◆ **EXERCISE DESCRIPTION**
Excluding pictures, give the entries again exactly as they appear.
"""
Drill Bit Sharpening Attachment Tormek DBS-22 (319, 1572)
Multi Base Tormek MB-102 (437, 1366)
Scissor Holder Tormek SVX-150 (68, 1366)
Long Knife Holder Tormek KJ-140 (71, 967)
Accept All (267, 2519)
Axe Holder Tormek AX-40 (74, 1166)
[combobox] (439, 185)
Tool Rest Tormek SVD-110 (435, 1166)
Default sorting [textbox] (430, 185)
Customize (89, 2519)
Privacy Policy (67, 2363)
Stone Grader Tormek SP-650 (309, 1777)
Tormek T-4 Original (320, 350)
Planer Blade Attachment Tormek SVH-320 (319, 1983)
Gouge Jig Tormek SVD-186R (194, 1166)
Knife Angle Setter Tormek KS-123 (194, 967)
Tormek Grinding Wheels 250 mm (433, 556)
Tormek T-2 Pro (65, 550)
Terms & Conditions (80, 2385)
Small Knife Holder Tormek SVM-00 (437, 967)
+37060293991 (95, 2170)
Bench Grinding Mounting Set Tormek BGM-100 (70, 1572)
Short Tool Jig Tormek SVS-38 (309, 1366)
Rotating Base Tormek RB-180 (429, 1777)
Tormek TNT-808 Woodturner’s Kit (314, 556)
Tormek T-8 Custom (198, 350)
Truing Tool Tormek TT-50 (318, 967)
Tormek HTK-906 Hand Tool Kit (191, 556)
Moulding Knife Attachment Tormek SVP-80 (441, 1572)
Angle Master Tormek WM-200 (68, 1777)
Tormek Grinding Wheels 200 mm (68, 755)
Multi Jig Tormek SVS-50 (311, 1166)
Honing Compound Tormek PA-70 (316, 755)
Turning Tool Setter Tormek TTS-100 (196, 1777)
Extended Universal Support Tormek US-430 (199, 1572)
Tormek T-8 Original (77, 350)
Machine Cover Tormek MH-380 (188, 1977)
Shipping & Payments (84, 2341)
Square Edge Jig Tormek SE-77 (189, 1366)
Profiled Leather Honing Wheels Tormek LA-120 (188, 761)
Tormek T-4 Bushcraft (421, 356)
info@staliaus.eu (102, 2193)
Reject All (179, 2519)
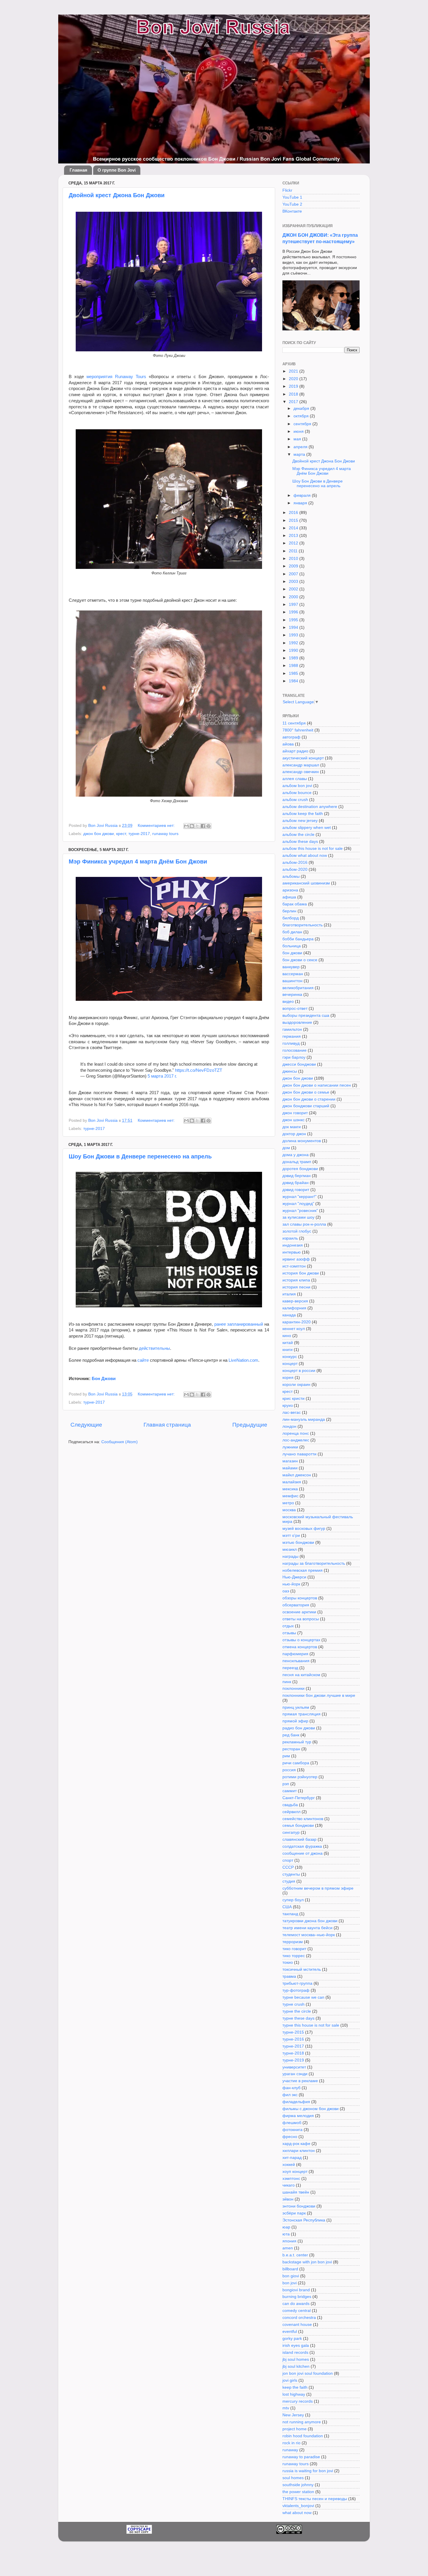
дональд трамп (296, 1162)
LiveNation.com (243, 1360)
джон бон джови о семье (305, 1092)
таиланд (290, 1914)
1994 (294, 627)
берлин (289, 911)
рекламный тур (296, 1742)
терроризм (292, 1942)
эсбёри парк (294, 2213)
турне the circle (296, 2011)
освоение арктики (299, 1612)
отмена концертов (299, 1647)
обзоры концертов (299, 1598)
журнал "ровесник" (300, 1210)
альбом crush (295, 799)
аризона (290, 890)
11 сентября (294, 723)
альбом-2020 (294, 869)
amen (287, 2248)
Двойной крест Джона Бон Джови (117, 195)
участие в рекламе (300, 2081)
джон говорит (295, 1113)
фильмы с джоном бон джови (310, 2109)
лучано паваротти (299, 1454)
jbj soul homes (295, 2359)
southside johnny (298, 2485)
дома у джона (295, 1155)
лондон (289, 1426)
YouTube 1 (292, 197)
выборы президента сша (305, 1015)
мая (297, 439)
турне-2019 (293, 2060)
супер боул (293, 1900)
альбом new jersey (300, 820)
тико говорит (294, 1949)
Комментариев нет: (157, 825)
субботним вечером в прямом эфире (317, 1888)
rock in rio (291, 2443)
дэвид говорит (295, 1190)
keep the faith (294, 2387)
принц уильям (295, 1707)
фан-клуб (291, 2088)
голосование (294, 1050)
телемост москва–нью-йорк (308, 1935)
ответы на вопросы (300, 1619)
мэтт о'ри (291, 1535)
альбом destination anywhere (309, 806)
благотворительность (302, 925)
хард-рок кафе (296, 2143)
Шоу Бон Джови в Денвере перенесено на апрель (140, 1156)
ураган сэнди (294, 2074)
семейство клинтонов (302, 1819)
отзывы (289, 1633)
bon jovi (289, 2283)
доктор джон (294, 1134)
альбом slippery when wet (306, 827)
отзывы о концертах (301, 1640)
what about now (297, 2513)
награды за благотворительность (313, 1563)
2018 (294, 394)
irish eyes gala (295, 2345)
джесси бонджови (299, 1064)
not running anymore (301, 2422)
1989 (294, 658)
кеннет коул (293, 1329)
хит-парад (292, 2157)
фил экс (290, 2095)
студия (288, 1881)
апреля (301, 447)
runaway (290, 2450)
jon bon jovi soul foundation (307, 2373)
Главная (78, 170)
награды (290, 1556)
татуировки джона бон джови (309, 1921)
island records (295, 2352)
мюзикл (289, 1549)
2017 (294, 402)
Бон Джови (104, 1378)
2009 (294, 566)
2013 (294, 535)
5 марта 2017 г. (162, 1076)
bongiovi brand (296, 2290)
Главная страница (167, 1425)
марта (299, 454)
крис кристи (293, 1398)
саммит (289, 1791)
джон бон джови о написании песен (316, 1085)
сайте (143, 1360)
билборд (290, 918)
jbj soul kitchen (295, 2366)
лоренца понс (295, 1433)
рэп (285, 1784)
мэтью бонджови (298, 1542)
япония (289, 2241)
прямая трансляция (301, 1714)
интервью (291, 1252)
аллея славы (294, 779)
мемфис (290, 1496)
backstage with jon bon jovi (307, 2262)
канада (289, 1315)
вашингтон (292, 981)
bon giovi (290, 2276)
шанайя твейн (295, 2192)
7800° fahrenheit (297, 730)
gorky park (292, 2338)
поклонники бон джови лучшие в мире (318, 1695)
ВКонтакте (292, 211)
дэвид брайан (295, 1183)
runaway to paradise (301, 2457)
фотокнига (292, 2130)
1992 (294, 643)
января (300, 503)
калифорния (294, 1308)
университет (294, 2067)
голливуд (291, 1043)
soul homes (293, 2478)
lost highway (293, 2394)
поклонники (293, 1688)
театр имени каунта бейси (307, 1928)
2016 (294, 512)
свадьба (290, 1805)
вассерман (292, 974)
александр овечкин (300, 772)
"""
◆ **REPLY**
Drill Bit Sharpening Attachment Tormek DBS-22 (319, 1572)
Multi Base Tormek MB-102 (437, 1366)
Scissor Holder Tormek SVX-150 (68, 1366)
Long Knife Holder Tormek KJ-140 (71, 967)
Accept All (267, 2519)
Axe Holder Tormek AX-40 (74, 1166)
[combobox] (439, 185)
Tool Rest Tormek SVD-110 (435, 1166)
Default sorting [textbox] (430, 185)
Customize (89, 2519)
Privacy Policy (67, 2363)
Stone Grader Tormek SP-650 (309, 1777)
Tormek T-4 Original (320, 350)
Planer Blade Attachment Tormek SVH-320 (319, 1983)
Gouge Jig Tormek SVD-186R (194, 1166)
Knife Angle Setter Tormek KS-123 (194, 967)
Tormek Grinding Wheels 250 mm (433, 556)
Tormek T-2 Pro (65, 550)
Terms & Conditions (80, 2385)
Small Knife Holder Tormek SVM-00 (437, 967)
+37060293991 (95, 2170)
Bench Grinding Mounting Set Tormek BGM-100 (70, 1572)
Short Tool Jig Tormek SVS-38 (309, 1366)
Rotating Base Tormek RB-180 (429, 1777)
Tormek TNT-808 Woodturner’s Kit (314, 556)
Tormek T-8 Custom (198, 350)
Truing Tool Tormek TT-50 (318, 967)
Tormek HTK-906 Hand Tool Kit (191, 556)
Moulding Knife Attachment Tormek SVP-80 (441, 1572)
Angle Master Tormek WM-200 (68, 1777)
Tormek Grinding Wheels 200 mm (68, 755)
Multi Jig Tormek SVS-50 (311, 1166)
Honing Compound Tormek PA-70 (316, 755)
Turning Tool Setter Tormek TTS-100 (196, 1777)
Extended Universal Support Tormek US-430 (199, 1572)
Tormek T-8 Original (77, 350)
Machine Cover Tormek MH-380 (188, 1977)
Shipping & Payments (84, 2341)
Square Edge Jig Tormek SE-77 (189, 1366)
Profiled Leather Honing Wheels Tormek LA-120 (188, 761)
Tormek T-4 Bushcraft (421, 356)
info@staliaus.eu (102, 2193)
Reject All (179, 2519)
дональд трамп (296, 1162)
LiveNation.com (243, 1360)
джон бон джови о семье (305, 1092)
таиланд (290, 1914)
1994 (294, 627)
берлин (289, 911)
рекламный тур (296, 1742)
терроризм (292, 1942)
эсбёри парк (294, 2213)
турне the circle (296, 2011)
освоение арктики (299, 1612)
отмена концертов (299, 1647)
обзоры концертов (299, 1598)
журнал "ровесник" (300, 1210)
альбом crush (295, 799)
аризона (290, 890)
11 сентября (294, 723)
альбом-2020 (294, 869)
amen (287, 2248)
Двойной крест Джона Бон Джови (117, 195)
участие в рекламе (300, 2081)
джон говорит (295, 1113)
фильмы с джоном бон джови (310, 2109)
лучано паваротти (299, 1454)
jbj soul homes (295, 2359)
southside johnny (298, 2485)
дома у джона (295, 1155)
лондон (289, 1426)
YouTube 1 (292, 197)
выборы президента сша (305, 1015)
мая (297, 439)
турне-2019 (293, 2060)
супер боул (293, 1900)
альбом new jersey (300, 820)
тико говорит (294, 1949)
Комментариев нет: (157, 825)
субботним вечером в прямом эфире (317, 1888)
rock in rio (291, 2443)
дэвид говорит (295, 1190)
keep the faith (294, 2387)
принц уильям (295, 1707)
фан-клуб (291, 2088)
голосование (294, 1050)
телемост москва–нью-йорк (308, 1935)
ответы на вопросы (300, 1619)
мэтт о'ри (291, 1535)
альбом destination anywhere (309, 806)
благотворительность (302, 925)
хард-рок кафе (296, 2143)
Шоу Бон Джови в Денвере перенесено на апрель (140, 1156)
ураган сэнди (294, 2074)
семейство клинтонов (302, 1819)
отзывы (289, 1633)
bon jovi (289, 2283)
доктор джон (294, 1134)
альбом slippery when wet (306, 827)
отзывы о концертах (301, 1640)
what about now (297, 2513)
награды за благотворительность (313, 1563)
2018 (294, 394)
irish eyes gala (295, 2345)
джесси бонджови (299, 1064)
not running anymore (301, 2422)
1989 (294, 658)
кеннет коул (293, 1329)
хит-парад (292, 2157)
фил экс (290, 2095)
студия (288, 1881)
апреля (301, 447)
runaway (290, 2450)
jon bon jovi soul foundation (307, 2373)
Главная (78, 170)
награды (290, 1556)
татуировки джона бон джови (309, 1921)
island records (295, 2352)
мюзикл (289, 1549)
2017 (294, 402)
Бон Джови (104, 1378)
2009 (294, 566)
2013 (294, 535)
5 марта 2017 г. (162, 1076)
bongiovi brand (296, 2290)
Главная страница (167, 1425)
марта (299, 454)
крис кристи (293, 1398)
саммит (289, 1791)
джон бон джови о написании песен (316, 1085)
сайте (143, 1360)
билборд (290, 918)
jbj soul kitchen (295, 2366)
лоренца понс (295, 1433)
рэп (285, 1784)
мэтью бонджови (298, 1542)
япония (289, 2241)
прямая трансляция (301, 1714)
интервью (291, 1252)
аллея славы (294, 779)
мемфис (290, 1496)
backstage with jon bon jovi (307, 2262)
канада (289, 1315)
вашингтон (292, 981)
bon giovi (290, 2276)
шанайя твейн (295, 2192)
7800° fahrenheit (297, 730)
gorky park (292, 2338)
поклонники бон джови лучшие в мире (318, 1695)
ВКонтакте (292, 211)
дэвид брайан (295, 1183)
runaway to paradise (301, 2457)
фотокнига (292, 2130)
1992 (294, 643)
января (300, 503)
калифорния (294, 1308)
университет (294, 2067)
голливуд (291, 1043)
soul homes (293, 2478)
lost highway (293, 2394)
поклонники (293, 1688)
театр имени каунта бейси (307, 1928)
2016 (294, 512)
свадьба (290, 1805)
вассерман (292, 974)
александр овечкин (300, 772)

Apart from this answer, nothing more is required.